从配置单元表读取并使用spark sql将其写回 [英] Read from a hive table and write back to it using spark sql
问题描述
我正在使用Spark SQL读取Hive表并将其分配给scala val
I am reading a Hive table using Spark SQL and assigning it to a scala val
val x = sqlContext.sql("select * from some_table")
然后,我对数据框x进行一些处理,最后给出一个数据框y,该数据框具有与表some_table完全相同的模式.

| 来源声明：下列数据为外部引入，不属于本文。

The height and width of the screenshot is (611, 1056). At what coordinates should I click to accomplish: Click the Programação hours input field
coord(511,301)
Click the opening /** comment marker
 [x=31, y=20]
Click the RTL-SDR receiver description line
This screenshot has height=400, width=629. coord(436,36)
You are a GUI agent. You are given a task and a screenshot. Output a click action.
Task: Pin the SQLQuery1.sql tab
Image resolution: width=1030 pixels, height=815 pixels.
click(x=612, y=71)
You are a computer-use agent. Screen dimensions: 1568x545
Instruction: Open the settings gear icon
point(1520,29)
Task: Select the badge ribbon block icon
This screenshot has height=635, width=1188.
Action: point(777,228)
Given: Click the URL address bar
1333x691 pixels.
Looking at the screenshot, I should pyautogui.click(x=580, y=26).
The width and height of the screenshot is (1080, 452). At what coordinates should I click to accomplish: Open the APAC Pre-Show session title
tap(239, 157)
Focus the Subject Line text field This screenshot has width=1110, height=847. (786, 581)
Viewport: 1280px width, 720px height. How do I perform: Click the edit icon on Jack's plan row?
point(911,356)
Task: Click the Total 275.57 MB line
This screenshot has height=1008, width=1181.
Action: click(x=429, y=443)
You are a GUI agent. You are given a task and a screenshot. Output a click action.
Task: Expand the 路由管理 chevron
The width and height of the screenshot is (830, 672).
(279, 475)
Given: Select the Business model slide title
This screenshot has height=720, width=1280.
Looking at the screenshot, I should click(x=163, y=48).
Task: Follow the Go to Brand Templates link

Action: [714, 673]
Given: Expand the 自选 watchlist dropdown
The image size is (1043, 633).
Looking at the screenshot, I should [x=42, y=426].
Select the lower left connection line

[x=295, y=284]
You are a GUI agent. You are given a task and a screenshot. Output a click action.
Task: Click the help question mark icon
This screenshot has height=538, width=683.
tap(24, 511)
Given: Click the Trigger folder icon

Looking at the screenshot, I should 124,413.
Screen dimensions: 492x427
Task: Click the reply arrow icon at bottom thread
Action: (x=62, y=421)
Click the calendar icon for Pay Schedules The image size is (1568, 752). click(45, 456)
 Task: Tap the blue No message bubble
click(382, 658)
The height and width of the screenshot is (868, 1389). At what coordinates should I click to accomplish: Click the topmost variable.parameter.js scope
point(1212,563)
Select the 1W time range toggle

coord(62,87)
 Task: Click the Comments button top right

Then I am doing some processing with the dataframe x and finally coming up with a dataframe y , which has the exact schema as the table some_table.
最后,我尝试将覆盖y数据帧插入到同一配置单元表some_table中
Finally I am trying to insert overwrite the y dataframe to the same hive table some_table
y.write.mode(SaveMode.Overwrite).saveAsTable().insertInto("some_table")
然后我得到了错误
org.apache.spark.sql.AnalysisException:无法将覆盖插入到正在读取的表中
org.apache.spark.sql.AnalysisException: Cannot insert overwrite into table that is also being read from
我尝试创建一个插入sql语句,并使用sqlContext.sql()触发它,但是它也给了我同样的错误.
I tried creating an insert sql statement and firing it using sqlContext.sql() but it too gave me the same error.
有什么办法可以绕过此错误?我需要将记录插入回到同一张表中.
Is there any way I can bypass this error? I need to insert the records back to the same table.
您好,我尝试按照建议的方法进行操作,但仍然遇到相同的错误.
Hi I tried doing as suggested , but still getting the same error .
val x = sqlContext.sql("select * from incremental.test2")
val y = x.limit(5)
y.registerTempTable("temp_table")
val dy = sqlContext.table("temp_table")
dy.write.mode("overwrite").insertInto("incremental.test2")
scala> dy.write.mode("overwrite").insertInto("incremental.test2")
org.apache.spark.sql.AnalysisException: Cannot insert overwrite into table that is also being read from.;
推荐答案
您应该首先将DataFrame y
保存在临时表中
You should first save your DataFrame y
in a temporary table
y.write.mode("overwrite").saveAsTable("temp_table")
然后,您可以覆盖目标表中的行
Then you can overwrite rows in your target table
val dy = sqlContext.table("temp_table")
dy.write.mode("overwrite").insertInto("some_table")
这篇关于从配置单元表读取并使用spark sql将其写回的文章就介绍到这了,希望我们推荐的答案对大家有所帮助,也希望大家多多支持IT屋!